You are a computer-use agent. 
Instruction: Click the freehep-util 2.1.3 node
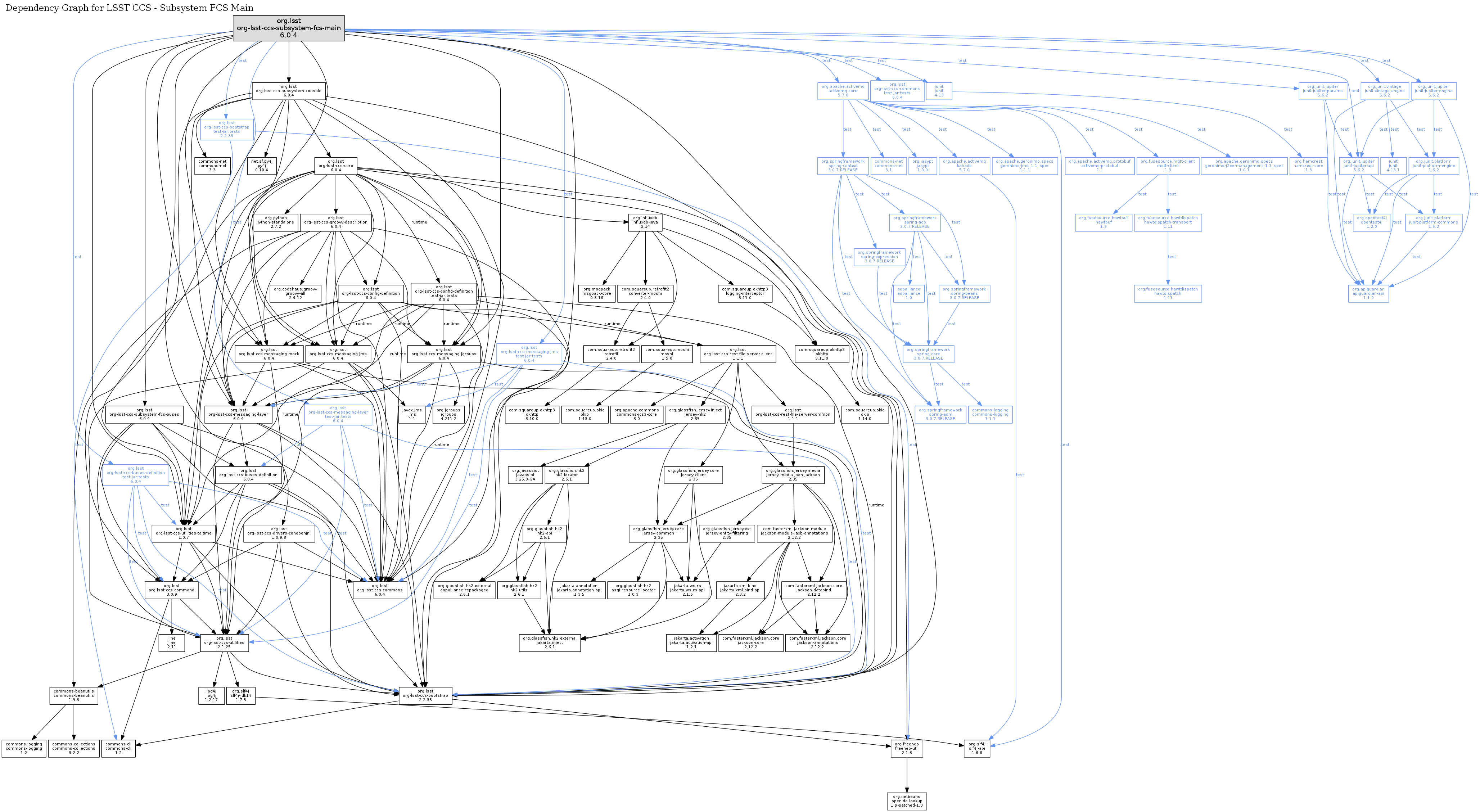[907, 748]
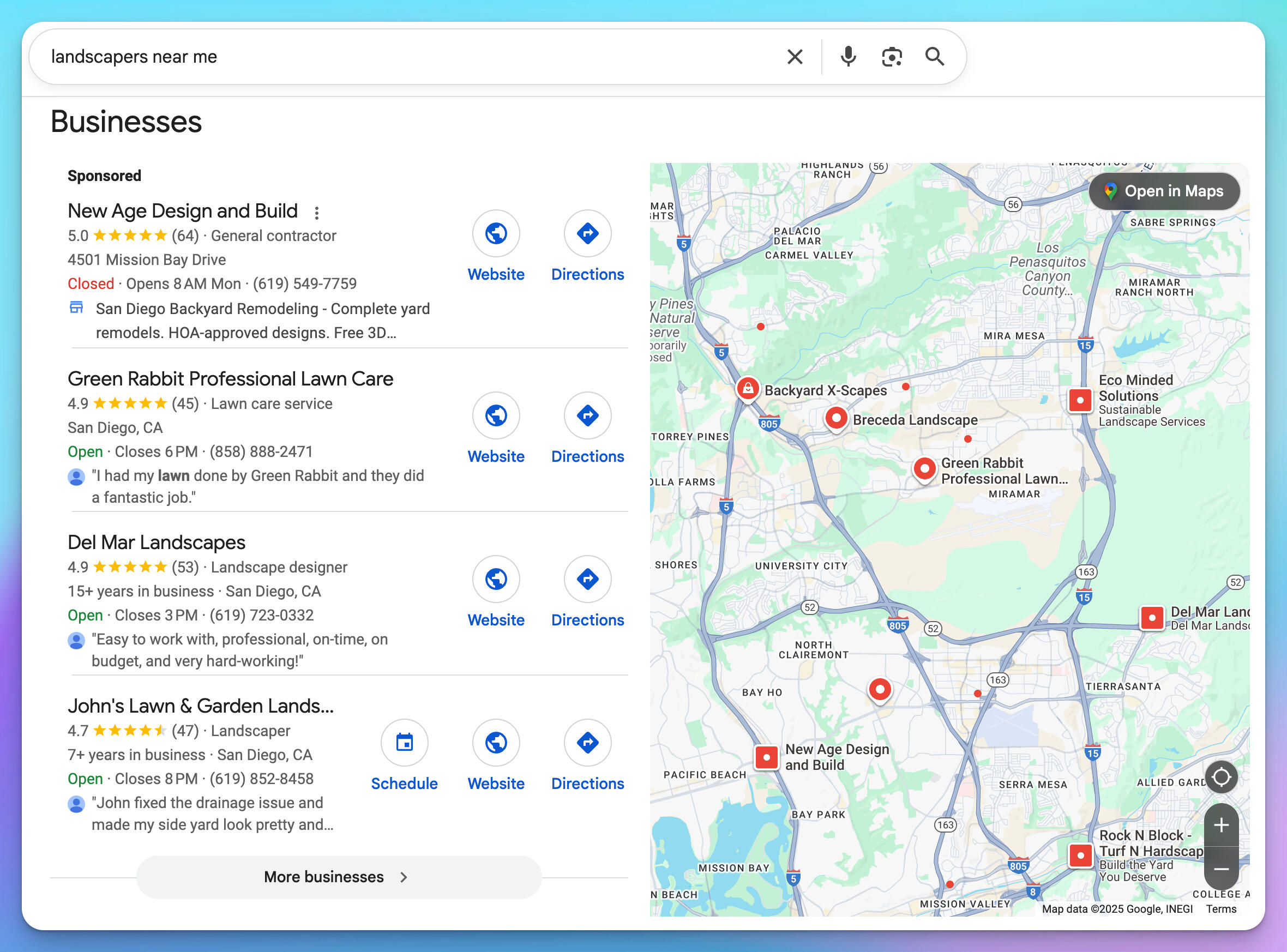The image size is (1287, 952).
Task: Schedule with John's Lawn & Garden
Action: (x=404, y=743)
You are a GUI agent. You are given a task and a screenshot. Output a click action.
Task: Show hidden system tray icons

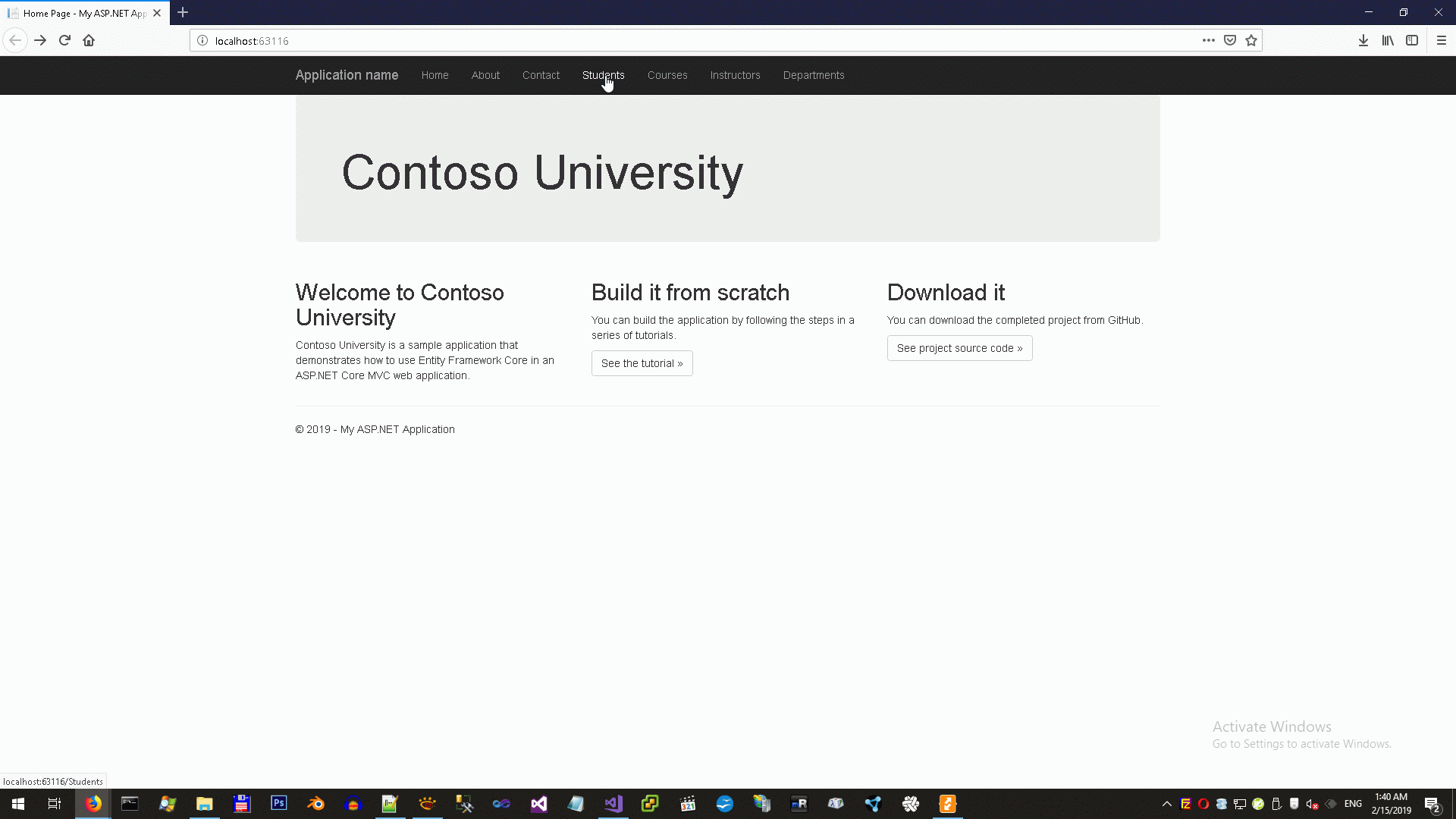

WORK INSTRUCTIONS:
Leave the pictures aside and output each entry exactly as it stands.

ANSWER SPACE:
You are a computer-use agent. 
Instruction: Click the freehep-util 2.1.3 node
[907, 748]
The image size is (1287, 952).
Task: Schedule with John's Lawn & Garden
Action: (x=404, y=743)
You are a GUI agent. You are given a task and a screenshot. Output a click action.
Task: Show hidden system tray icons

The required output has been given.